Un algorithme testé pour l’interprétation de mammographies sur des patientes de plusieurs groupes ethniques
Les chercheurs ont sélectionné au hasard un sous-ensemble de ce groupe composé de 4 855 patientes (âge médian de 54 ans) largement répartis dans quatre groupes ethniques/raciaux. Le sous-ensemble comprenait 1 316 (27 %) patientes blanches, 1 261 (26 %) noires, 1 351 (28 %) asiatiques et 927 (19 %) hispaniques. Un algorithme d'IA disponible dans le commerce a interprété chaque examen du sous-ensemble de mammographies, générant à la fois un score de cas (ou une certitude de malignité) et un score de risque (ou un risque de malignité ultérieur un an).
« Notre objectif était d'évaluer si les performances d'un algorithme d'IA étaient uniformes selon l'âge, les types de densité mammaire et les différentes races/ethnies des patientes », poursuit le Dr Nguyen. Tous les examens de l’étude étant négatifs pour la présence d’un cancer, tout ce qui était signalé comme suspect par l’algorithme a été considéré comme un résultat faussement positif.
Des faux positifs plus nombreux chez les patientes de race noire ou d’âge plus avancé
Les scores de cas faussement positifs étaient significativement plus probables chez les patientes noires et plus âgés (71 à 80 ans) et moins probables chez les patientes asiatiques et les patientes plus jeunes (41 à 50 ans) par rapport aux patientes blanches et aux femmes âgées de 51 à 60 ans.
« Cette étude est importante car elle met en évidence que tout logiciel d'IA acheté par un établissement de santé peut ne pas fonctionner de la même manière selon l'âge, la race, l'origine ethnique et la densité mammaire des patients, commente le Dr Nguyen.

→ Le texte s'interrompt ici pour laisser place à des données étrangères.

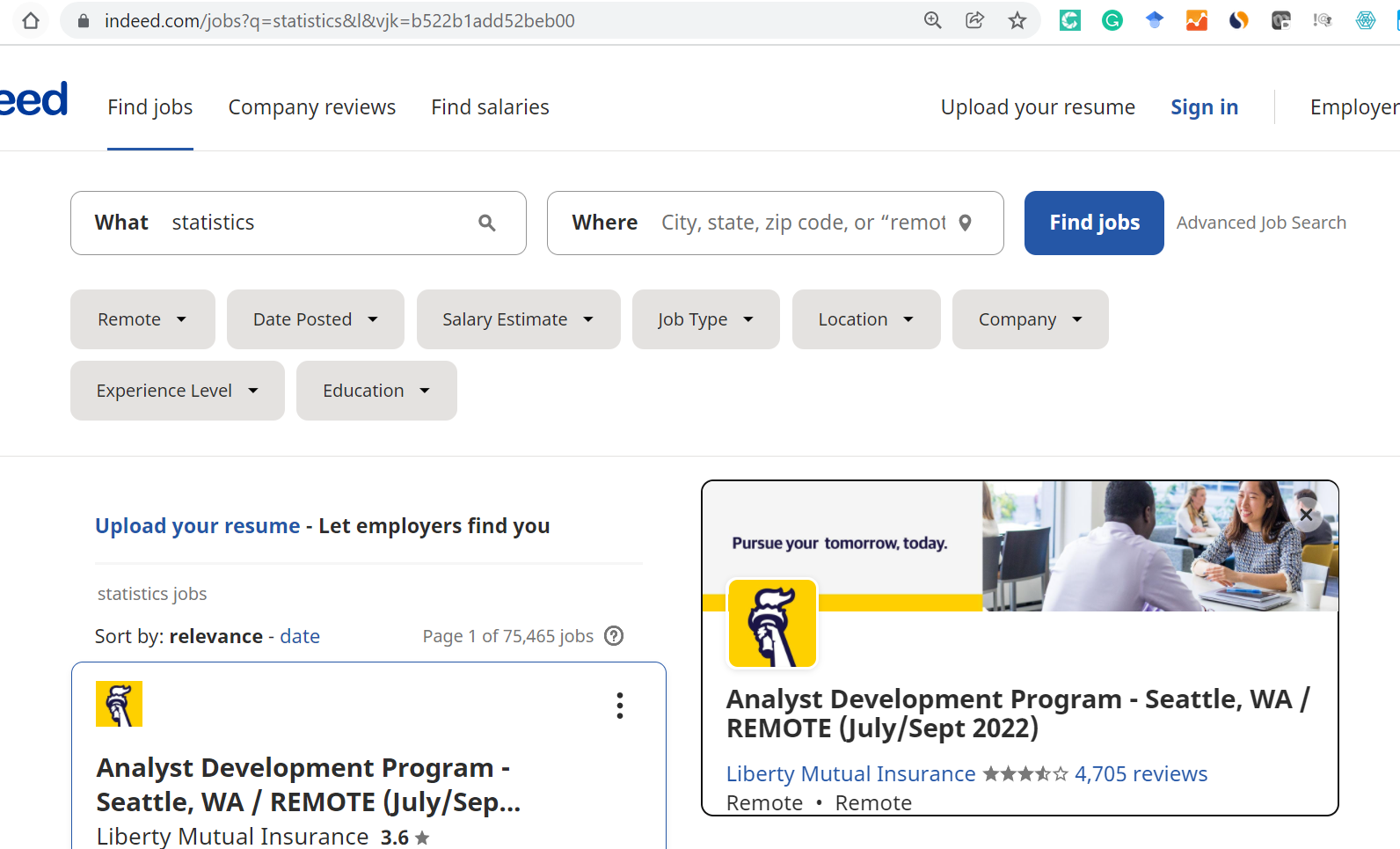Click the browser home icon

[x=31, y=20]
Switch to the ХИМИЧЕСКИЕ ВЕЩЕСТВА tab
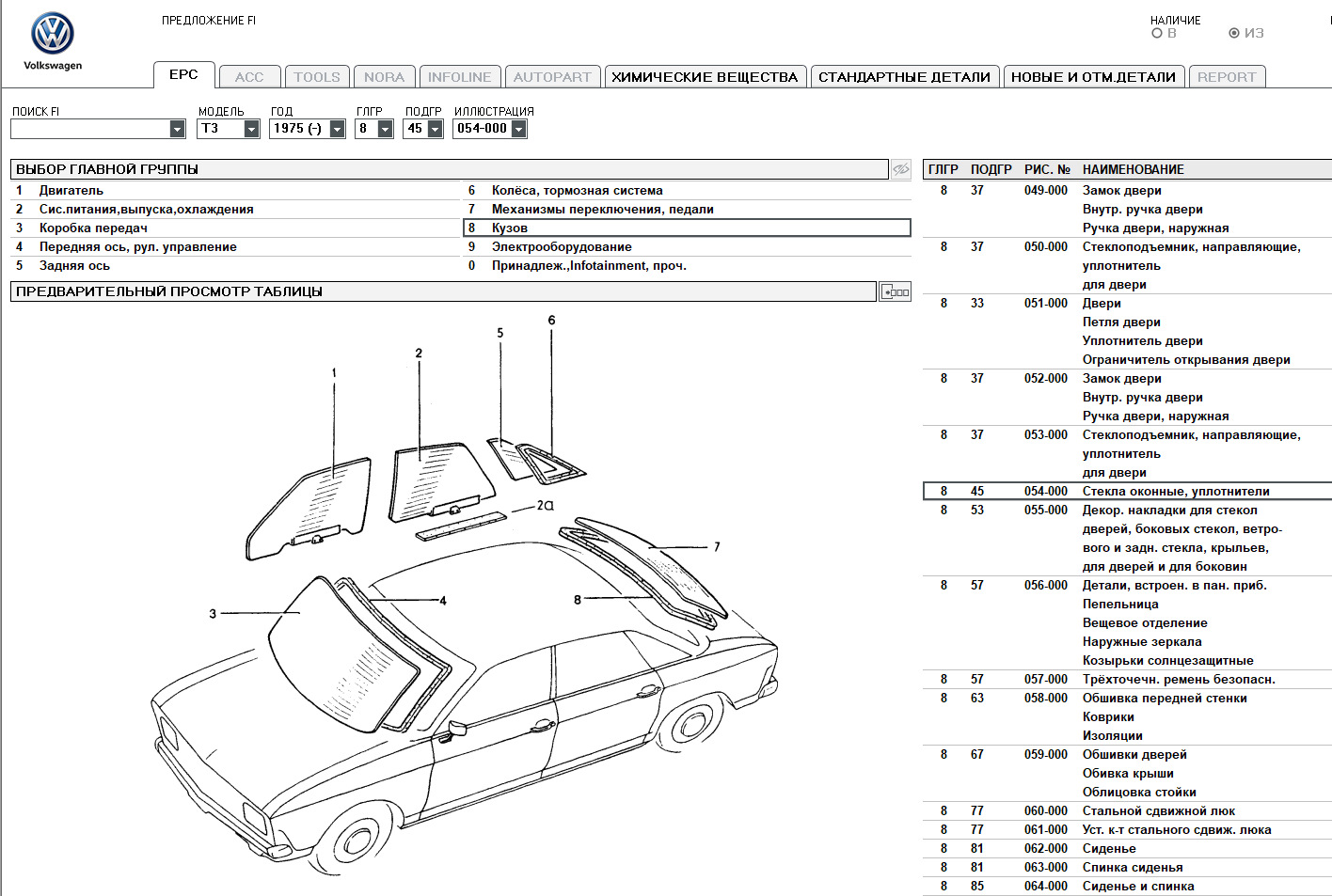The image size is (1332, 896). (x=705, y=77)
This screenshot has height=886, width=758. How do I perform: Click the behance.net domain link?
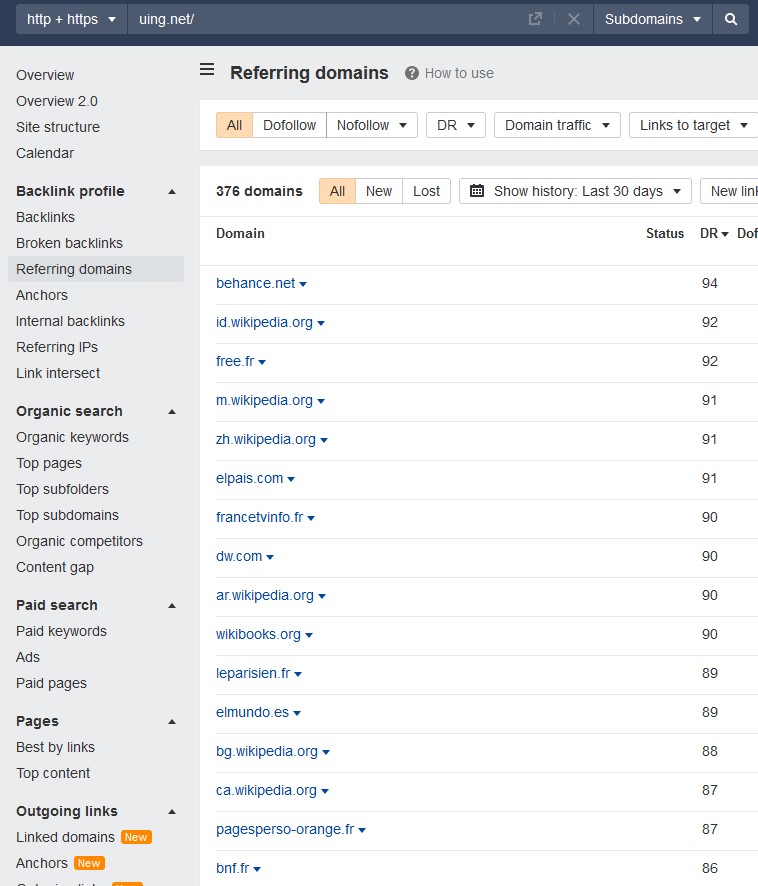(256, 283)
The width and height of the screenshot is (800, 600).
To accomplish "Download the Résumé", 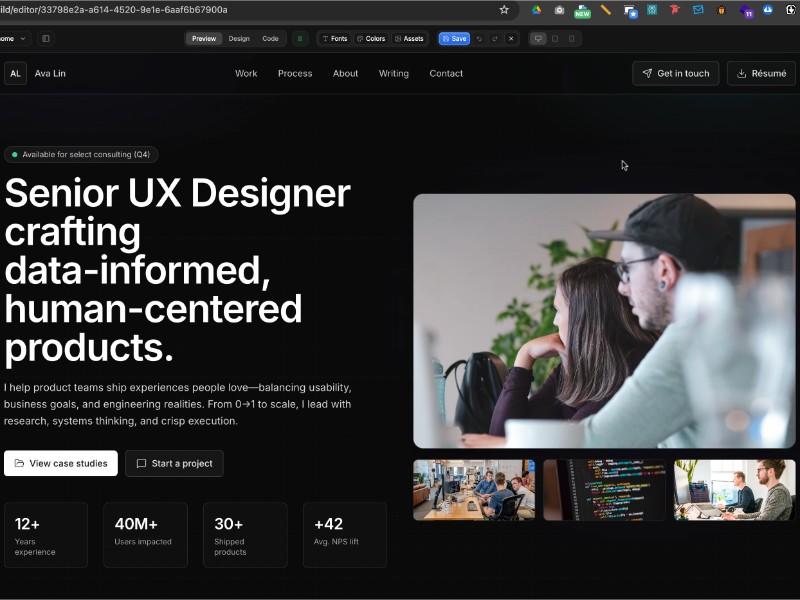I will pos(761,73).
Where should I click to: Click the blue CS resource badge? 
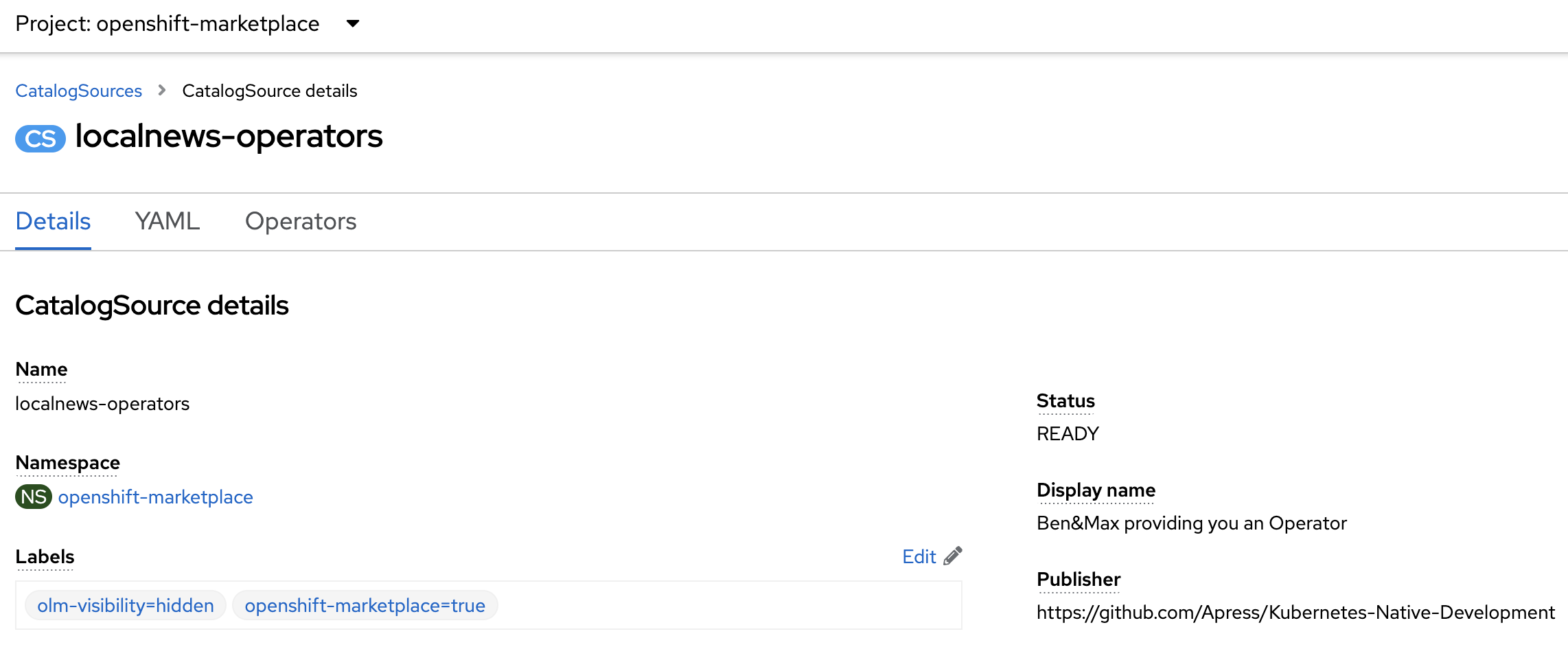tap(41, 138)
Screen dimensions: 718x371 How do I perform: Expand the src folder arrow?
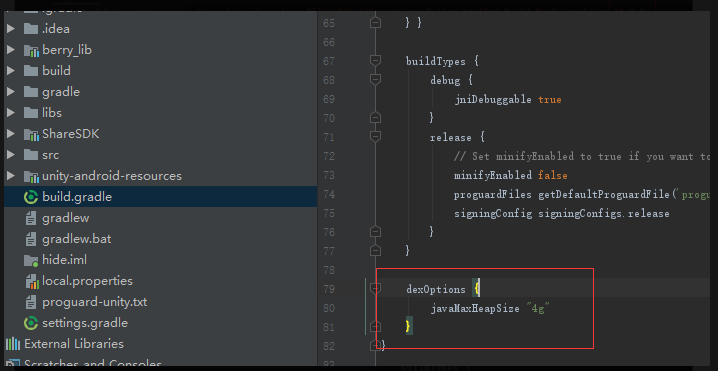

À l’avenir, je pense que les mises à niveau des logiciels d’IA devraient se concentrer sur la garantie de la diversité démographique. »
Mieux comprendre le type de population exploré avant d’acquérir un algorithme d’IA
Le Dr. Nguyen exhorte les centres de radiologie à mieux comprendre la population de patients qu’ils explorent avant d’acheter un algorithme d’IA pour l’interprétation des mammographies de dépistage et à interroger les fournisseurs sur la formation de leurs algorithmes.
« Avoir une connaissance de base des données démographiques de votre établissement et interroger le fournisseur sur la diversité ethnique et d'âge de ses données de formation vous aidera à comprendre les limites auxquelles vous serez confronté dans la pratique clinique », conclut-il.